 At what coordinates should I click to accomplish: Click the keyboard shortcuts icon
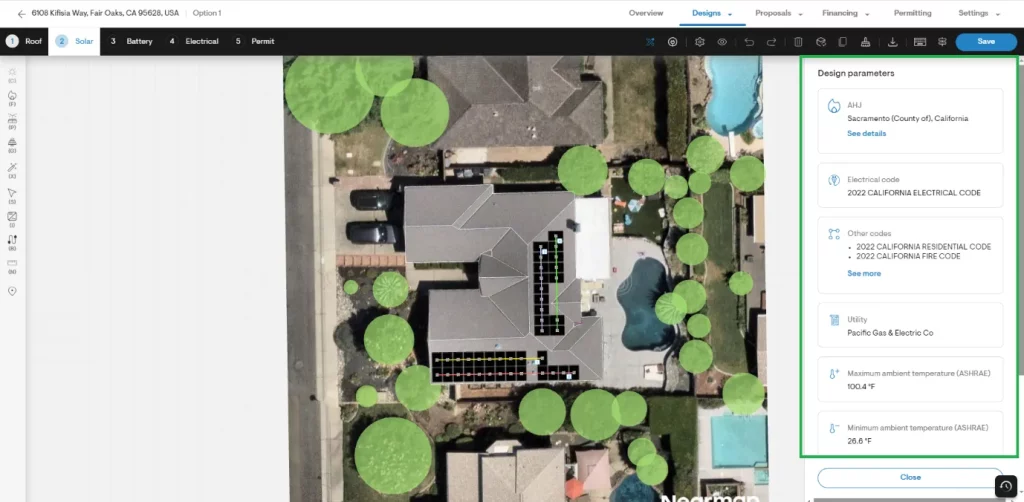coord(920,42)
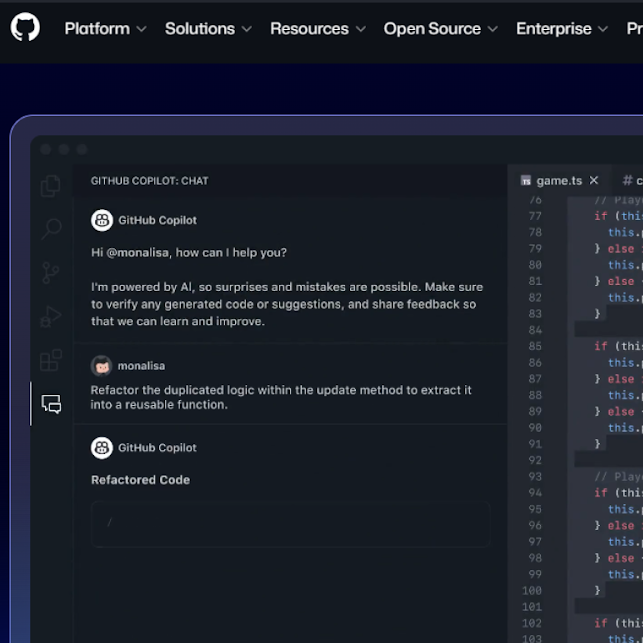Open the Enterprise navigation menu

561,29
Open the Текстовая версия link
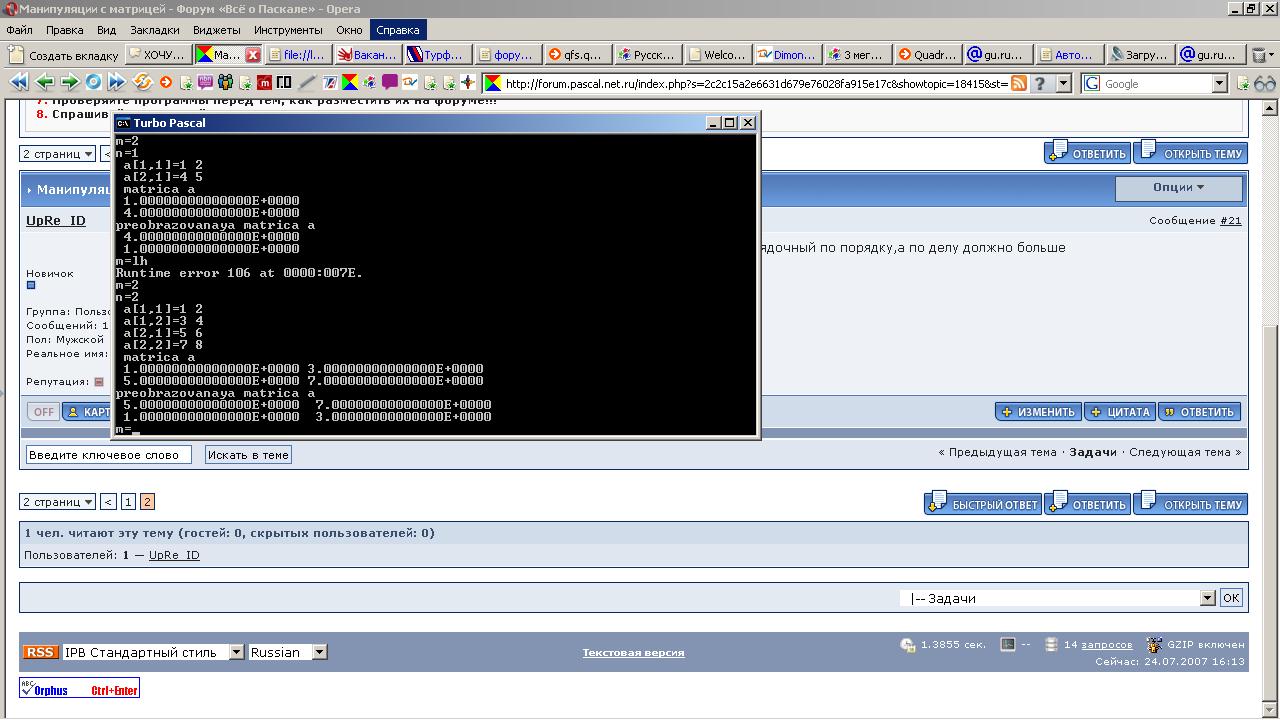This screenshot has height=720, width=1280. click(x=633, y=653)
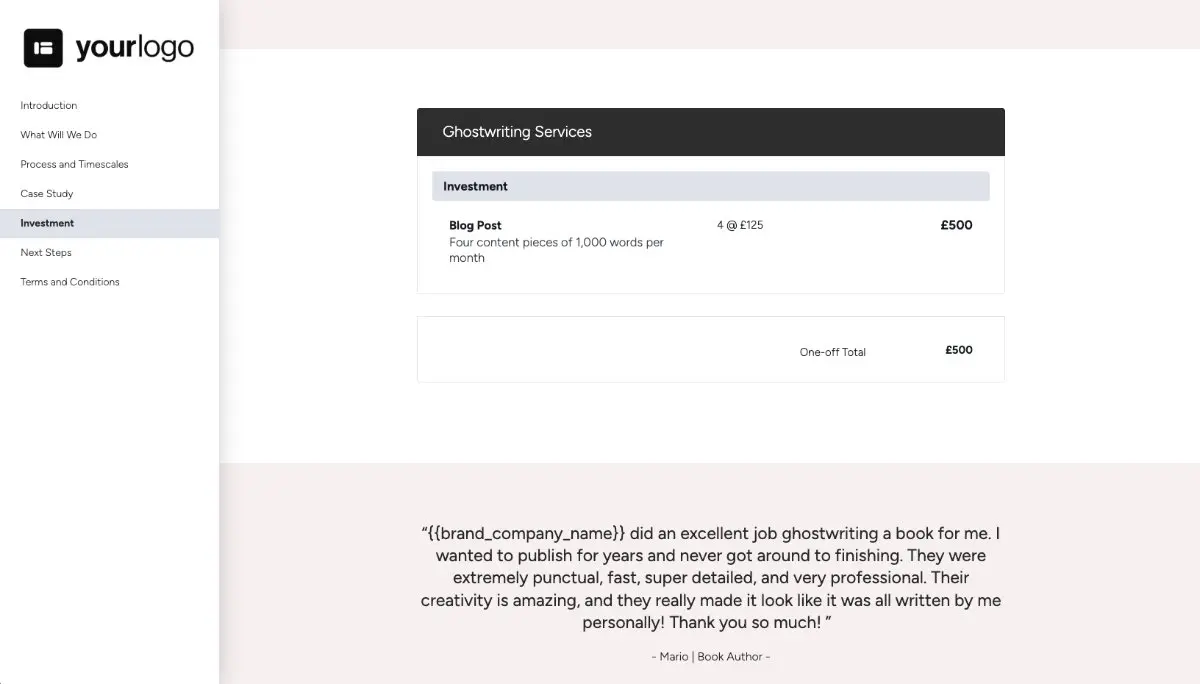Click the One-off Total label
1200x684 pixels.
tap(832, 351)
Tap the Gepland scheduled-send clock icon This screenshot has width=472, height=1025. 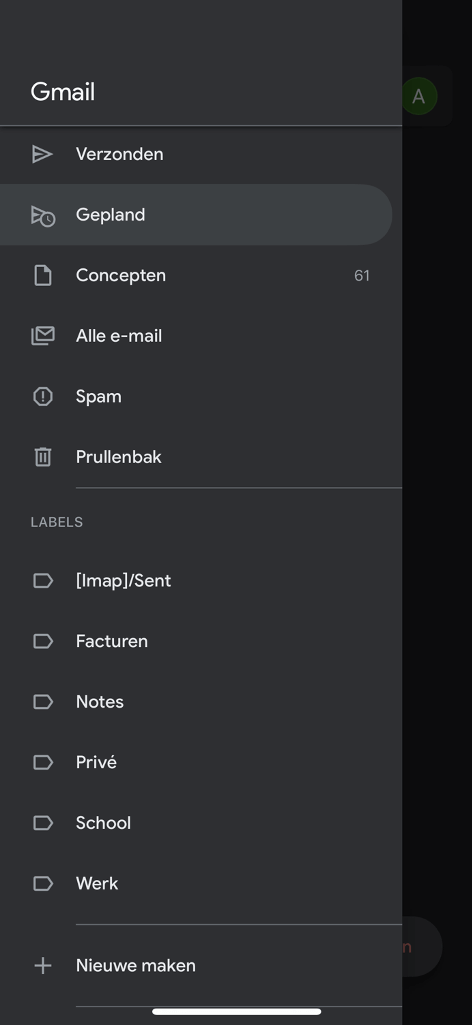pyautogui.click(x=43, y=215)
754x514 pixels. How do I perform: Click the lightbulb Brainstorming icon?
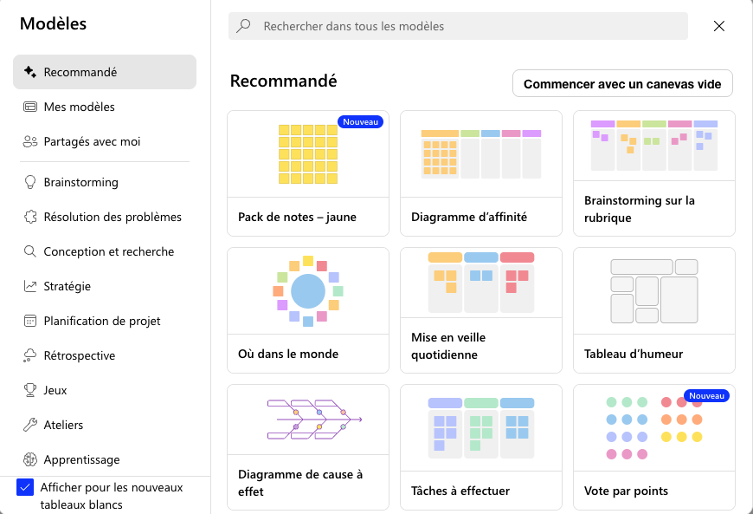click(30, 182)
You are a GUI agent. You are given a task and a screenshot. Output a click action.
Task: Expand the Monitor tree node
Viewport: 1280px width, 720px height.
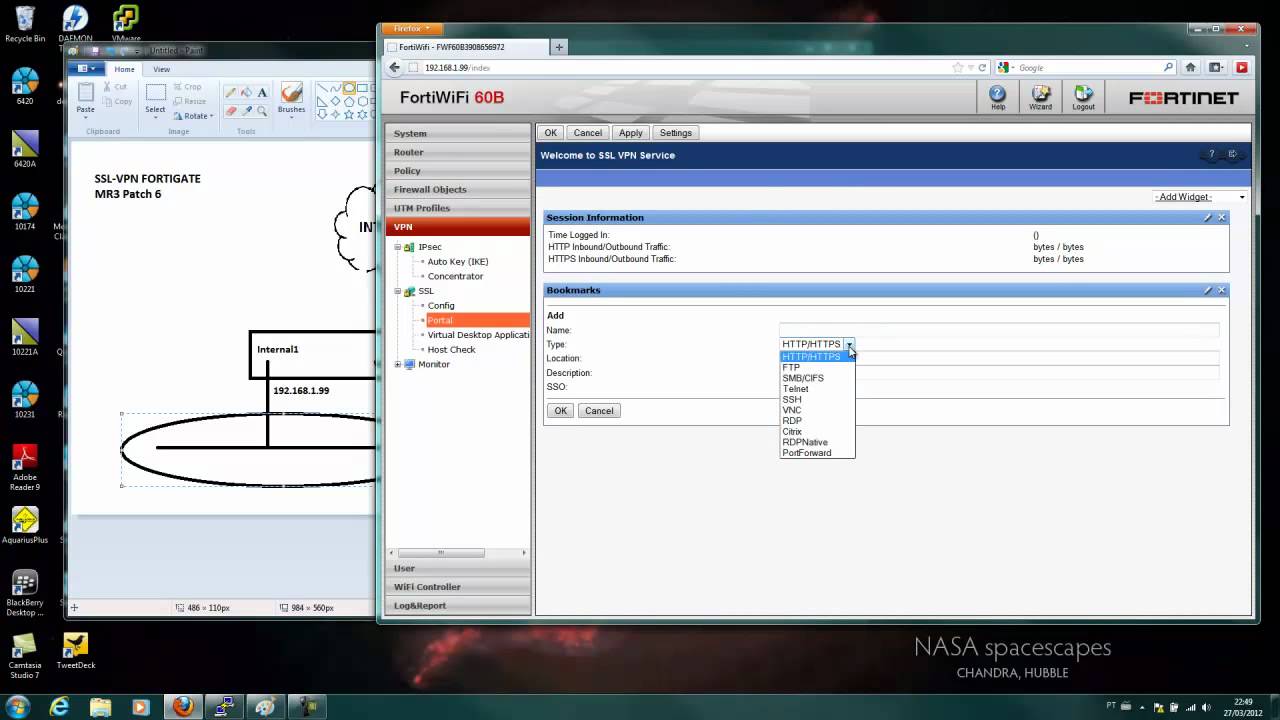click(398, 365)
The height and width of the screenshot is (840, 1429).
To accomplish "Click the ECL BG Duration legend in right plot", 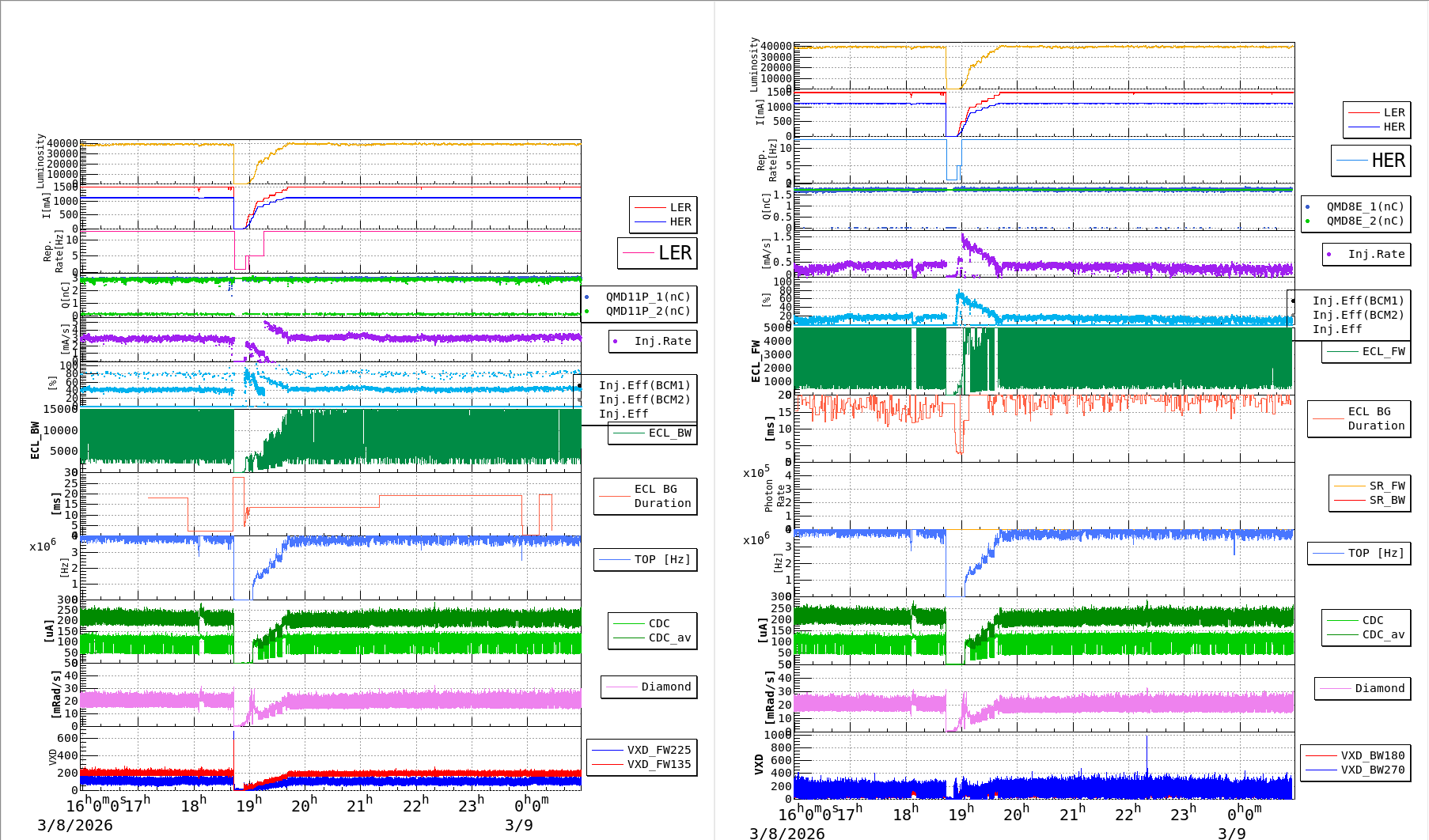I will (x=1359, y=418).
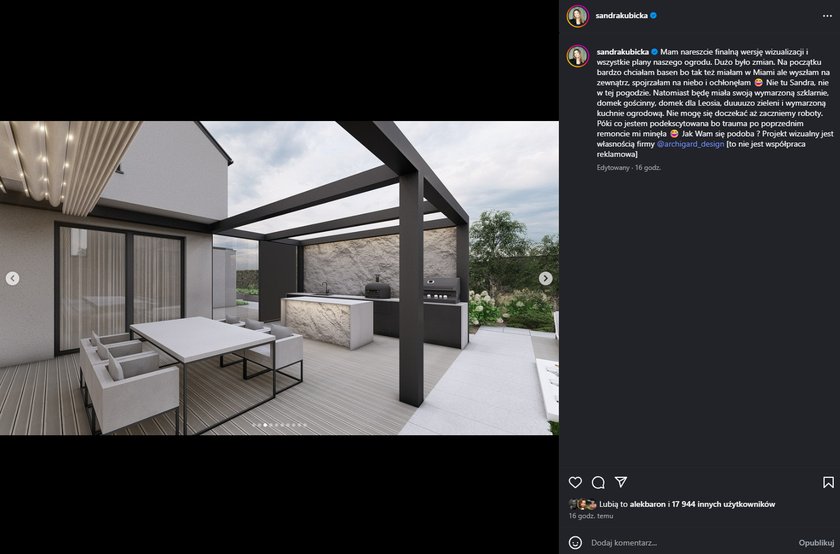Open the three-dot more options menu
The height and width of the screenshot is (554, 840).
coord(827,16)
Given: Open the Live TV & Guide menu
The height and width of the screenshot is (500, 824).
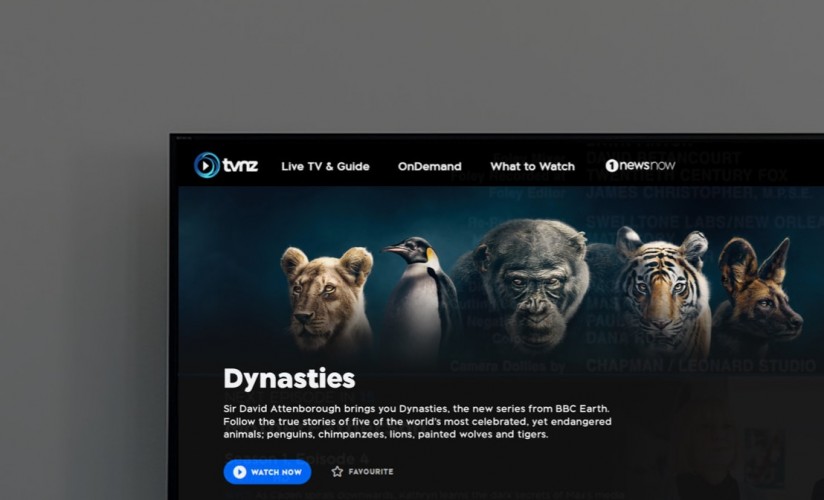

> [Instructions for the task]: Take the material above from the line containing "754x514 pixels. How" up to and including the line containing "The height and width of the screenshot is (840, 1429)." and retype it exactly, without any pictures.

> [Expected output]:
754x514 pixels. How do I perform: Click the lightbulb Brainstorming icon?
click(30, 182)
You are a GUI agent. You are given a task and a screenshot. Output a click action.
Task: Expand the Monitor tree node
Viewport: 1280px width, 720px height.
click(398, 365)
The height and width of the screenshot is (840, 1429).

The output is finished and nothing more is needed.